# Task objective
From the line containing "This screenshot has width=719, height=512." through the last line of the entries, output the text exactly. Pictures stay out.

# Input for this task
[Start of Attachment]

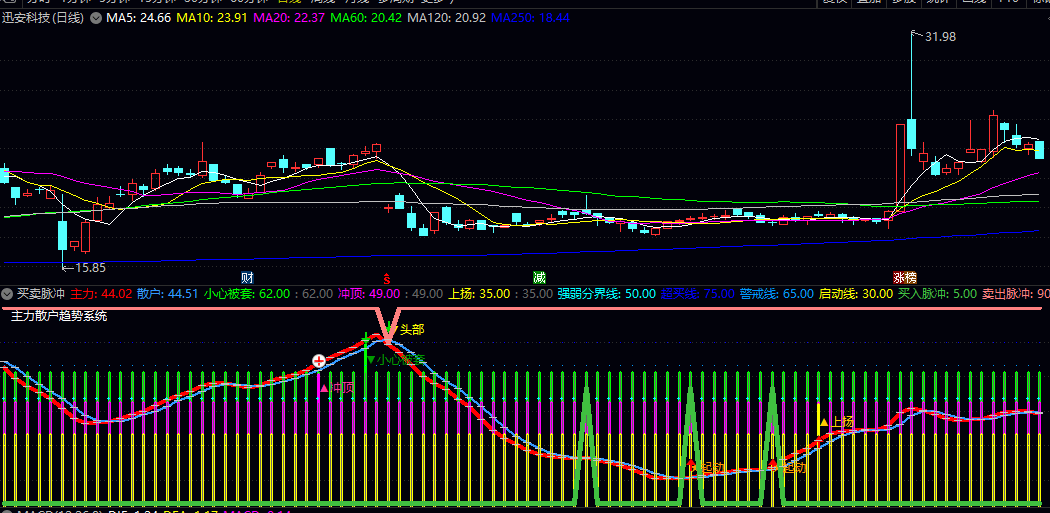Expand the 买卖脉冲 indicator dropdown arrow
This screenshot has width=1050, height=513.
click(7, 294)
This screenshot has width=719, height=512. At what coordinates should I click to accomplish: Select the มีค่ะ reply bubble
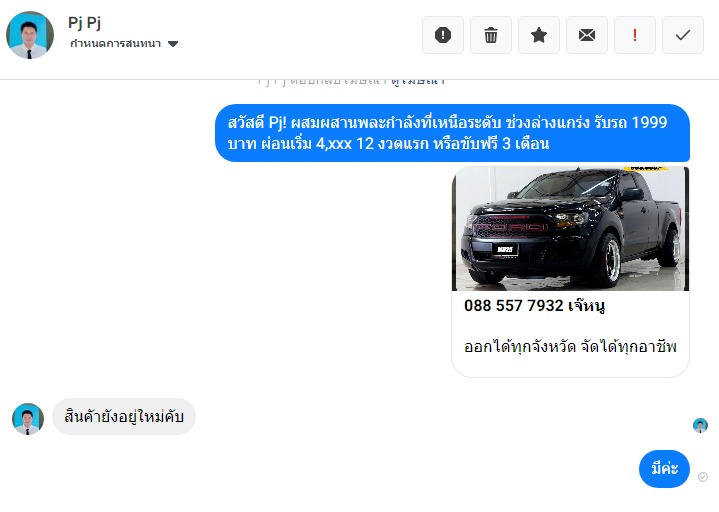click(664, 468)
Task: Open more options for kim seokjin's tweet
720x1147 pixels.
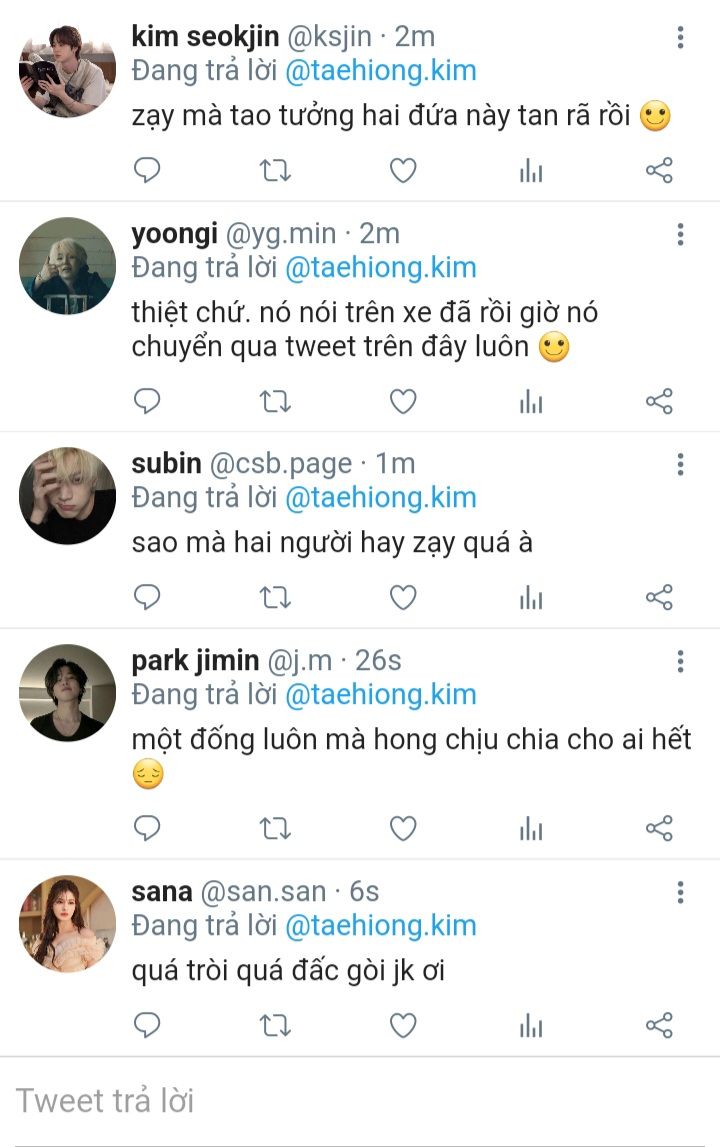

[End of Attachment]

# Solved exercise
This screenshot has width=719, height=512. At what coordinates should I click to accomplish: Select the มีค่ะ reply bubble
click(664, 468)
Task: Open more options for kim seokjin's tweet
720x1147 pixels.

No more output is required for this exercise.